Issue to watch: personhood for embryos

The Chicago Tribune reports that anti-abortion activists in six states are pushing for ballot referendums that would grant "personhood" and constitutional rights to embryos. The head of Georgia Right to Life tells the Tribune the goal is to introduce such initiatives in as many as 30 states during the next few years.

A companion piece to the article includes a number of questions from bioethicists, including AMBI's Linda MacDonald Glenn (who's been following this issue on the Women's Bioethics Blog.) From that piece:

"You could have people policing women's behavior during pregnancy to be sure they don't smoke or drink or do anything that could possibly harm the fetus," says Lori Andrews, director of the Institute for Science, Law and Technology at Chicago-Kent College of Law.

Doctors might hesitate to treat pregnant women for conditions such as diabetes or depression because the treatments could "impact embryos in an unknown way and expose [physicians] to potential liability," Andrews suggests.

"What about an ectopic pregnancy" where the embryo is implanted in a woman's fallopian tube, Glenn asks. "Do you have an obligation to try and save the embryo -- because it's a person -- even though such pregnancies aren't viable?"

And what about embryos frozen in fertility clinics around the country? Could they claim a right to gestation in a woman's body because that's what they need to grow and develop, asks Dr. John Lantos, a pediatrics professor at the University of Chicago and John B. Francis bioethics chair at the Center for Practical Bioethics in Kansas City.

-Greg Dahlmann

(thanks to Jim Fossett for the article pointer)

Earlier on blog.bioethics.net:
+ Frozen embryos get some colorful representation in court

comments

My theory about these ballot amendment things are that they know there's no chance of them passing, but the whole point is just to motivate people to come to the polls who'd likely vote for their candidate. It's a great strategy, one which the Democrats fail to use as effectively.

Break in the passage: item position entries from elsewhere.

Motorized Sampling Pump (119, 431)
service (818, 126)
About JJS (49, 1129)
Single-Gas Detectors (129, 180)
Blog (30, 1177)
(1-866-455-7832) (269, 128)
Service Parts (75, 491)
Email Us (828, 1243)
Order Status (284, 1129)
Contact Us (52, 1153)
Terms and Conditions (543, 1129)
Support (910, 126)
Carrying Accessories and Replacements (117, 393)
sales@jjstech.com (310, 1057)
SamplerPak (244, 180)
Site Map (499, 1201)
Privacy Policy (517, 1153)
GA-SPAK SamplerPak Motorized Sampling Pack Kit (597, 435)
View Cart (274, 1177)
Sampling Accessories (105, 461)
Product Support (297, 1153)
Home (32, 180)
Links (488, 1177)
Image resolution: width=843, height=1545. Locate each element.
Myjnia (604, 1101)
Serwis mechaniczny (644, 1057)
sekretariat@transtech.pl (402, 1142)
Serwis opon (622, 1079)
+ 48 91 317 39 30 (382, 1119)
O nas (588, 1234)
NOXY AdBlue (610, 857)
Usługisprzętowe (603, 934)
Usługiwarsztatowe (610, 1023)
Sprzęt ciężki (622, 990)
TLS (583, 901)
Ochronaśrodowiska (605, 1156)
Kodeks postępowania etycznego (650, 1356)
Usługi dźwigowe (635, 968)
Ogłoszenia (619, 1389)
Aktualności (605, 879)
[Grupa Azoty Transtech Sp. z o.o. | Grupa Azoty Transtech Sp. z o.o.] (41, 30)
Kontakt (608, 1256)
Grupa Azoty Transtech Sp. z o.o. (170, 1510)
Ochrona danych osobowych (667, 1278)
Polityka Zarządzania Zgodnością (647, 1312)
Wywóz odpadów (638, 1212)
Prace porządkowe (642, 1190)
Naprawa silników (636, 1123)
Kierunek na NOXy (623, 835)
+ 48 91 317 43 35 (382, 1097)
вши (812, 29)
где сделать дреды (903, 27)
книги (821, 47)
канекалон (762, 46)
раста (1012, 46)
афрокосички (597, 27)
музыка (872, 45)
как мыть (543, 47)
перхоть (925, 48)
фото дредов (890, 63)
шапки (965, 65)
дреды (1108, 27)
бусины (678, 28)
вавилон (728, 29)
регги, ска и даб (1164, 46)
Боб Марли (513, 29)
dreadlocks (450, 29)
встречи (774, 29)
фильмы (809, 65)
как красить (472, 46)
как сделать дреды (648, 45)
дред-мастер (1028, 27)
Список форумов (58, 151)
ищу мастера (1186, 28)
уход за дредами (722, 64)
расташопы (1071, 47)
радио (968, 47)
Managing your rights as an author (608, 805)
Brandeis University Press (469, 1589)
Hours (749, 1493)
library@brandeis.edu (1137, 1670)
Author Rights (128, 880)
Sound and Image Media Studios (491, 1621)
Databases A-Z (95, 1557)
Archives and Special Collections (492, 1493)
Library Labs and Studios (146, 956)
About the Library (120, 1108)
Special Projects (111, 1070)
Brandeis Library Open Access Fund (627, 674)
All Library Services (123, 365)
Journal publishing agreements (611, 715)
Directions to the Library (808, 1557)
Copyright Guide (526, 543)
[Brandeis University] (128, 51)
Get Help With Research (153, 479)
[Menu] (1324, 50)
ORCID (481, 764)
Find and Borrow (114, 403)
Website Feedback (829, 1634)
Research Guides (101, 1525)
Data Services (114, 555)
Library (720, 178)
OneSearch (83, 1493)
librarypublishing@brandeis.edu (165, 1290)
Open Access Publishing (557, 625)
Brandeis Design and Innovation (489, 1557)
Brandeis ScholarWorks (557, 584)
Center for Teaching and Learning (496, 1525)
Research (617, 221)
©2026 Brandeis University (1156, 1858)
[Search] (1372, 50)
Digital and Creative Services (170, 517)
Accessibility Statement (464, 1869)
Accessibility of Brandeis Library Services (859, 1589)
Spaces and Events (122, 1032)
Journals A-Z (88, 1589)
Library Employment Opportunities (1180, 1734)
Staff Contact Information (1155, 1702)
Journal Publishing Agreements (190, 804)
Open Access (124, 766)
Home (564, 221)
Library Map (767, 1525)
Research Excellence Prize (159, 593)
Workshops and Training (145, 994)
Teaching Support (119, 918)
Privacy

Texas has already done this through our Penal Code, with explicit protection for the human individual from fertilization to natural death. There are exceptions for the actions of the mother and for legal medical procedures.

3 men have been convicted of capital murder under our 2003 Prenatal Protection Act. There are charges pending in at least one more case. All were abusive, the father, and intended to kill the child(ren).

One killed twins at 5 months gestation but not the mother, the other two killed mother and child.

One man received the death penalty for killing a teenaged girl he'd gotten pregnant.

Last month, the Texas Court of Criminal Appeals ruled in favor of the conviction of a man who killed one of two women he was sleeping with after the first told him she was pregnant. He told his second girlfriend that he would take care of the pregnancy of the first, and shot the first woman 3 times with a shotgun, once in the face.

As for "monitoring the actions of women:" a couple of county District Attorneys have tried to turn the law into an excuse to lock up mothers (similar to the cases in South Carolina a few years ago). One lawyer made a speech to a group of lawyers that the Act could be coordinated with our State's Consent Laws to charge doctors with capital crimes. The State Attorney General has given an official statement on the intent of the Legislature that exempts mothers and doctors.

The handling of an ectopic pregnancy is well established under the doctrine of self-defense.

"You could have people policing women's behavior during pregnancy to be sure they don't smoke or drink or do anything that could possibly harm the fetus," says Lori Andrews....

Unlikely. It's well known that little children don't need to be around cigarette smoke, esp. those with asthma and so forth, but no one is suggesting removing children of smokers from the home.